◆ **Extrait du texte**
Jeux pervers
5.3
Jeux pervers

Film de Matteo Rovere (2008)

Sexe Intentions (1999) de Roger KUMBLE et les films de Larry CLARK ont fait émerger une nouvelle vague de « teen movies », plus sexués et plus désespérés également. Fini l’optimisme béat des hippies, place au pessimisme des années de crise. Ce sous-genre continue d’engendrer des soubresauts, notamment en France Bang Gang (2015) ou le pétard mouillé Grave (2016) ou aux USA, Springbreakers (2012). L’Italie n’est pas en reste, trois années après le remarqué Melissa P. de Luca GUDAGNINO (2005), sortait Un gioco da ragazze, diffusé à la télé sous le titre Jeux Pervers. Elena (la très mignonne Chiara CHITI), Michela (Desirée NOFERINI) et Alice (Nadir CASELLI) sont trois élèves d’une école privée très onéreuse où l’uniforme est de rigueur. Leur vie monotone s’égrène entre les garçons, les sorties en discothèques, les fêtes, l’alcool, les amphétamines. Elena est clairement la meneuse : admirée pour sa beauté, enviée pour sa richesse, dévergondée, effrontée, elle n’a froid ni aux yeux ni ailleurs et ne semble aimer rien ni personne si ce n’est son clébard. Blindée aux as, elle mène une existence dans la toute-puissance ne s’encombrant ni de morale, ni de respect. Mario Landi (rien à voir avec le réalisateur de Giallo a Venezia), nouveau professeur de littérature (Filippo NEGRO) est nommé dans leur école. Idéaliste, il aimerait ramener les brebis égarées sur le chemin des bonnes mœurs et des études. Il semble surtout irrémédiablement attiré par Elena qui a plus d’un tour dans son sac pour retourner la tête du moindre mâle. Italie oblige, tout cela finira très mal et de manière complètement immorale puisque la petite garce abusera de tout son monde, charmera le prof qui perdra famille, travail et liberté alors qu’elle pourra continuer à se pavaner autour de sa piscine. C’est d’une certaine façon la démonstration inverse du neuneu Le cercle des poètes disparus, complètement amorale Elena ne changera pas d’un iota sa façon de penser et continuera d’agir comme bon lui semble méprisant ses amies, harcelant ses rivales (la voir se foutre de Livia qui vient de tenter de se suicider vaut son pesant de cacahuètes, tout comme l’humiliation au jet d’eau de la lesbienne du bahut). Rien ne semble atteindre cette adolescente adepte de la manipulation. Lorsque son père meurt, elle le contourne sans même un regard.

◆ **Consignes**
1 > Traduisez en anglais cette phrase de la critique de Jeux pervers : « Rien ne semble atteindre cette adolescente adepte de la manipulation. »
2 > Reprenez la critique de Jeux pervers après sa dernière phrase et poursuivez-la de quelques phrases.

◆ **Lignes enregistrées**
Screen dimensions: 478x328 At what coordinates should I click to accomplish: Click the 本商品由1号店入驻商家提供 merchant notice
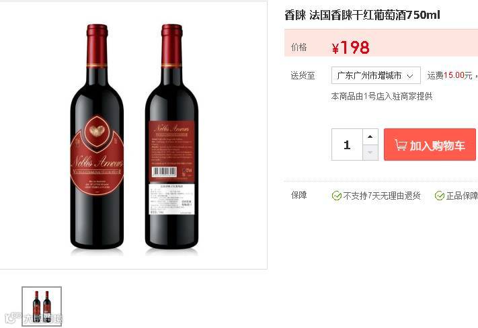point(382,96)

---

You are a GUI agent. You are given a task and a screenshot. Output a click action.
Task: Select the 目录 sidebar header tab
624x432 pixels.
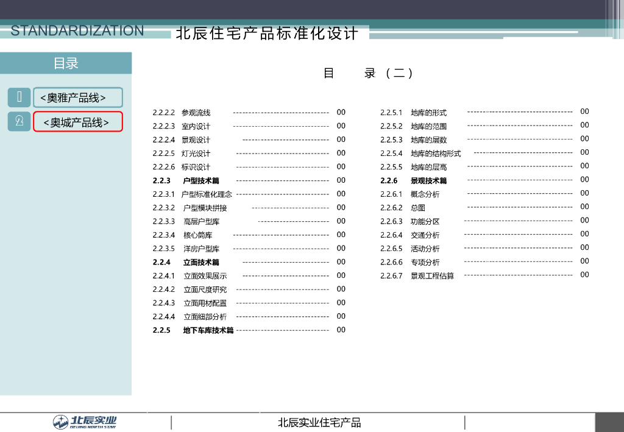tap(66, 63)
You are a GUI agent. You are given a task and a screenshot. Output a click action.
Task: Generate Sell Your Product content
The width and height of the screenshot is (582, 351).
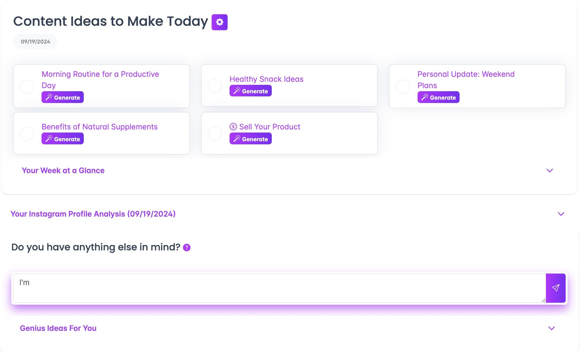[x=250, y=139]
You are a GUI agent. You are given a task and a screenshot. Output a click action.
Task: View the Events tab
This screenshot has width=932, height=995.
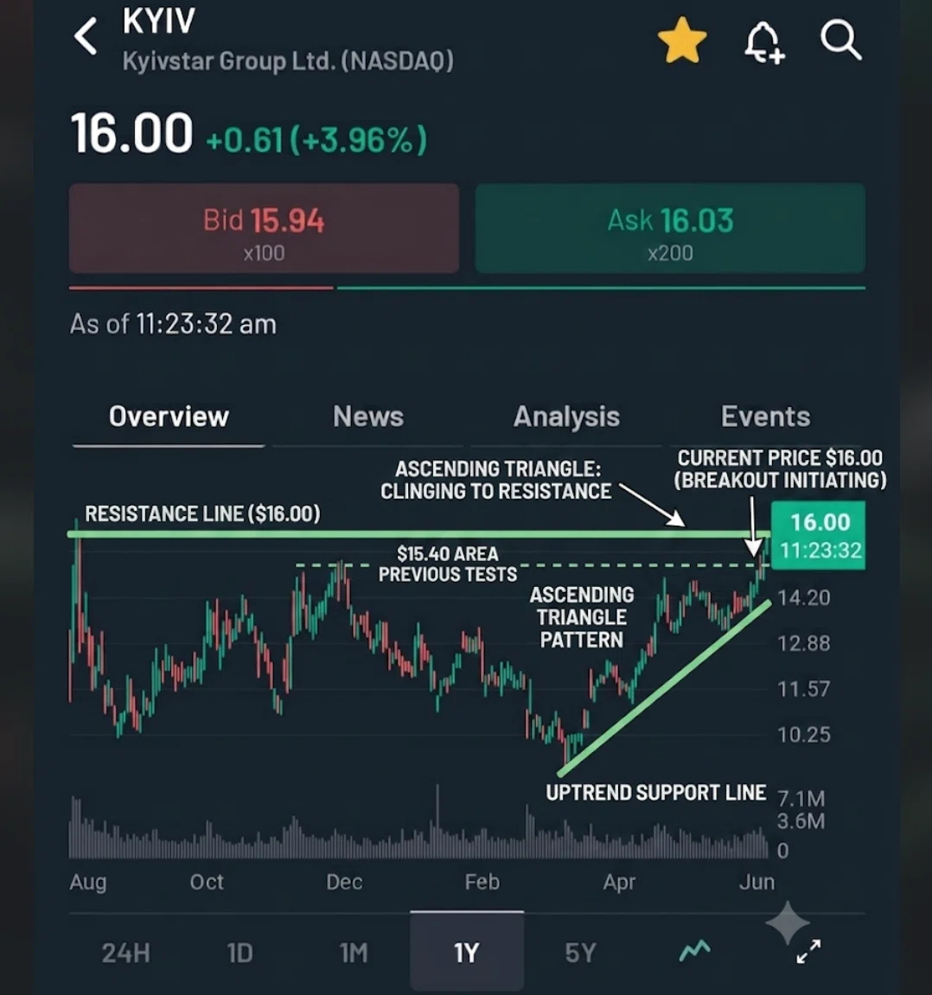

◆ **Réponses par consigne**
1 > Nothing seems to reach this teenager who is so fond of manipulation.

2 >
Matteo ROVERE ne s’embarrasse guère d’une visée sociologique ou moraliste. Au contraire, le personnage du professeur qui veut sauver la Terre entière est ridiculisé. Le con perd tout : une épouse aimante, sa dignité et sa liberté (il tue accidentellement le père d’Elena). Nous sommes loin des longs métrages lénifiants nous asphyxiant avec leur moraline à deux balles et leur foi en l’émancipation par l’éducation. La figure du paternel et du Pygmalion en prend un sacré coup. Cette jeunesse fêtarde et toxique, oscillant entre grande joie et désespérance, n’a besoin de personne. Et surtout, elle n’a que faire des us archaïques et hypocrites des adultes.
Néanmoins, le film n’évite pas quelques clichés et les soirées s’avèrent rébarbatives à la longue, surtout que la musique qui y est jouée ne me sied guère. De même, les amourettes de nos héroïnes nous fatiguent. ROVERE insiste peut-être également trop sur l’égoïsme d’Elena : quatre ou cinq scènes développent le même argumentaire. C’est bon nous avions compris. Chiara CHITI incarne à merveille cette peste suprême : regards langoureux, poses lascives et provocantes, moues boudeuses ou allumeuses.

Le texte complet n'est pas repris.